ECura Multilingual Parallel Corpus of Yunnan Ethnic Minority Music

Working in collaboration with members of three villages from China’s multi-ethnic Southwest, the research team seeks out ways to empower community members to take up the new digital technologies to become active collectors and curators of their traditional music and dance. The research includes the development of spoken language – oriented database for their Indigenous musical tradition and its associated software program used in digital social media platforms, enabling all villagers to readily record and share their own songs and other musical heritage digitally, and the creation of an online database dedicated to their artistry. The resulting research framework will be transferable to a broad cross-section of endangered cultures globally.

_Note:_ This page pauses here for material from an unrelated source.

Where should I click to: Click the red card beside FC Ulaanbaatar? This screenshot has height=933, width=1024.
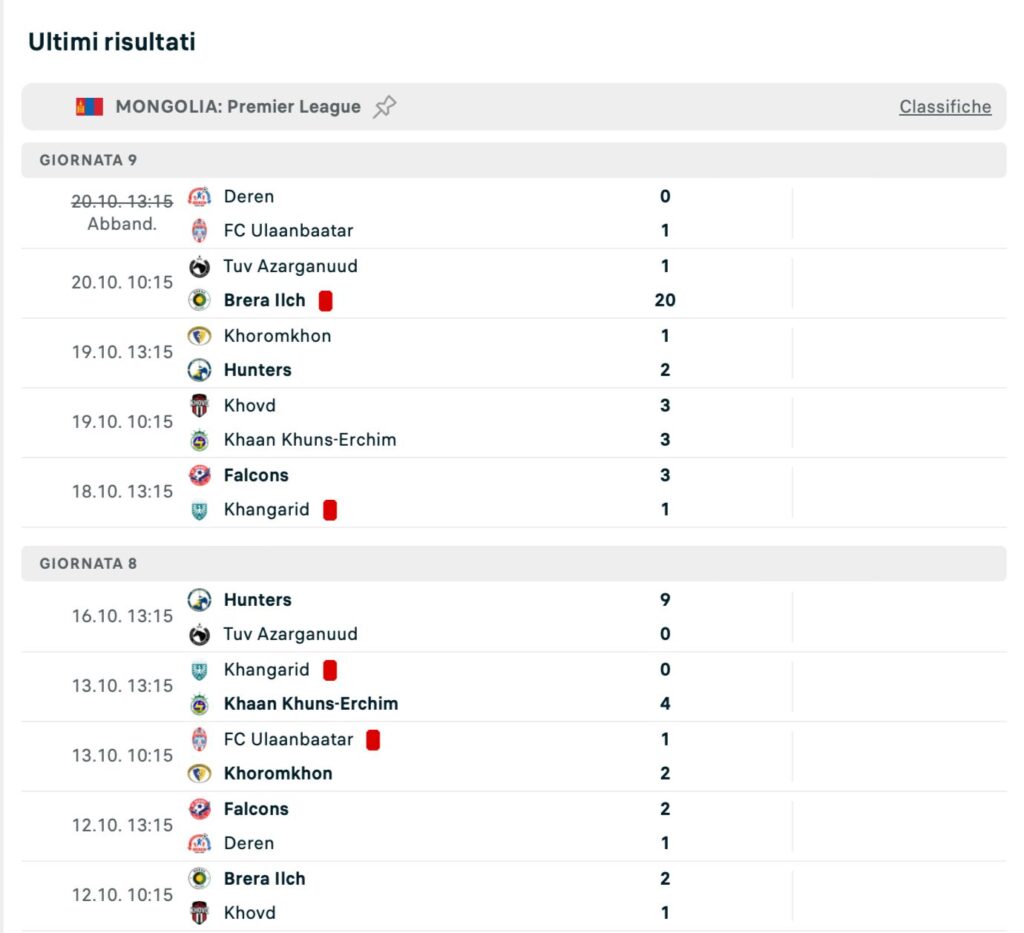(x=373, y=740)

In year 3, ECura project is going to set up the dataset ‘ECura Multilingual Parallel Corpus of Yunnan Ethnic Minority Music’. This dataset aims to utilize modern information technologies such as multimodal data storage, multilingual corpus retrieval and analysis, and natural language processing. The dataset collects the commonly used words which exists in oral musical tradition of Yi, Bai and Miao ethnic minority communities as the main reference (has a great potential to add spoken language oriented from musical tradition of other ethnic minority groups in the near future). The project team uses the existing audio/video recordings of ancient songs sung by Yi, Bai and Miao people (include epics, creation songs, ancestor songs, migration songs, etc.), take the the audios (sound of the words) as a central point, connect the audios to organize and document their corresponding written script (only in Yi and Miao, Bai doesn’t have their written form language), written form of Chinese, English, International Phonetic Alphabet (IPA), along with the related annotations, images, performance videos, and other multimodal content (for instance, the references to the names of the people and locations, the words with special meanings in local tradition, the words with no actually meaning but has theirs specific meanings in traditional singing, etc.). The goal of the dataset is to establish a multimodal, multilingual parallel corpus centered around the theme of ancient songs among Yunnan ethnic minority communities which mainly exist in their oral tradition.

News announced by project PI Lijuan Qian

Literatures and References

Yi Language Dialect Areas and the Standardization of Yi Script

The Yi people, China’s seventh-largest ethnic group, primarily live in Sichuan, Guizhou, Yunnan, and Guangxi provinces, with a population of 6.1 million. The Yi language is characterized by significant dialectal diversity and a historically fragmented writing system, making it under-resourced within China’s linguistic landscape. To address these challenges, the Chinese government launched the Yi Script Standardization Scheme in 1980, selecting the Northern Yi dialect’s Nuosu language as the base. This initiative introduced 1,165 core characters, standardized the Yi writing system from left to right, and incorporated both Arabic and traditional Yi numerals. In 2010, further efforts were made to standardize the Yi script and pronunciation, resulting in a universal script with 5,598 Yi characters, 49 consonants, and 10 vowels.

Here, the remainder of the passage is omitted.